> Problems and tasks:
- A) Summarize the forum thread on aquarium water changes in two sentences.
- B) Write the next post in the forum thread on aquarium water changes, continuing after its final line.

─── Selected excerpt

# How often are you doing your water changes?



## des (Jul 30, 2011)

Hi,

I'm curious to know how often you do your water changes and what percentage? I currently do about 20% weekly. What is working well for you?

I use to test and dose weekly when the tank was very young. Now it's every other week. My dose amounts have been consistent which I guess is a good sign.

Phosphorus is still the one parameter that fluctuates wildly for me. I can't seem to keep it under control. I don't stress about it too much. As long as it's under 0.200 ppm I think it's not terrible... or is it?


----------



## Dax (Sep 29, 2010)

Based on a lot of reading on water changes, your tank would probably be fine with 10% weekly or 20% biweekly. Try it while monitoring your parameters and you'll know.
In my 120, I only change 20% monthly and it seems to keep things happy. I tried different schedules and this one works for me. Once in a while I do a quick water change if i stir up crap while cleaning the glass or blowing debris off rocks.


----------



## altcharacter (Jan 10, 2011)

He lives!!!!!! Nice to see you around again dude!


----------



## Dax (Sep 29, 2010)

Still here !!
Isn't it close to barbecue season again?


----------



## fesso clown (Nov 15, 2011)

10% every 10-12 days for me.


----------



## J_T (Mar 25, 2011)

I forget when i did my last water change  but a skimmer, and dsb let me get away with it  i also dont currently have sps


Sent from my iPhone using Tapatalk


----------



## KJSMSW (Mar 24, 2014)

Every Sunday, 10-20%.


----------



## kamal (Apr 21, 2009)

every 7-10 days 5g water change on a 25g system  I find being consistent is the most important thing whether its weekly or biweekly 5,10,20% etc.....But those are just my opinions


----------



## fury165 (Aug 21, 2010)

──────
─── Data entries

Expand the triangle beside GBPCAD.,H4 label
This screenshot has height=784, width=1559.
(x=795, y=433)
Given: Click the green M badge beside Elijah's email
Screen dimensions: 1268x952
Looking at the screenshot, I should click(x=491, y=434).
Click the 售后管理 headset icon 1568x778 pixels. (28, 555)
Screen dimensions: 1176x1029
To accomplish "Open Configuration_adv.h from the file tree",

──────

> Answers by task:
- A) A member who currently changes about 20% of the water weekly asks others how often and how much they change, and adds that phosphorus is the one parameter that keeps fluctuating. Replies range from 10–20% roughly every week or two to 20% monthly; one member says consistency matters most, and another credits a skimmer and a deep sand bed for letting them skip regular changes.

- B)
2 gallons a day every 9.5 minutes or so, 150 times a day. Guess JT and I at the opposite ends of the spectrum.


----------



## kies1 (Oct 8, 2009)

I am doing two smaller water changes twice a week. Total of 10 percent a week


----------



## rburns24 (Jan 31, 2011)

-

1 gallon a day on a 65. About 40% per month.

-


----------



## Thoreffex (Dec 31, 2013)

Wow, I just did my first intentional water change today in about 6 months. I only did a water change because I can't get red acros to look good (always redy brown) so I am trying some thing new.


----------



## majaxx (Mar 10, 2011)

Once a month I change 15g on a 90g system.

mostly LPS tank.


----------



## loonie (Mar 29, 2008)

I do 10percent water change weekly, I find its better this way if you have fish with corals since we feed the fish daily.


----------



## UrbnRzqr (May 31, 2013)

What's a water change? ;-)


----------



## CoralConnoisseur (Mar 5, 2014)

About 120 gallons in the system, we change 12-15 gallons on sundays


----------



## johnnyriker (Nov 10, 2013)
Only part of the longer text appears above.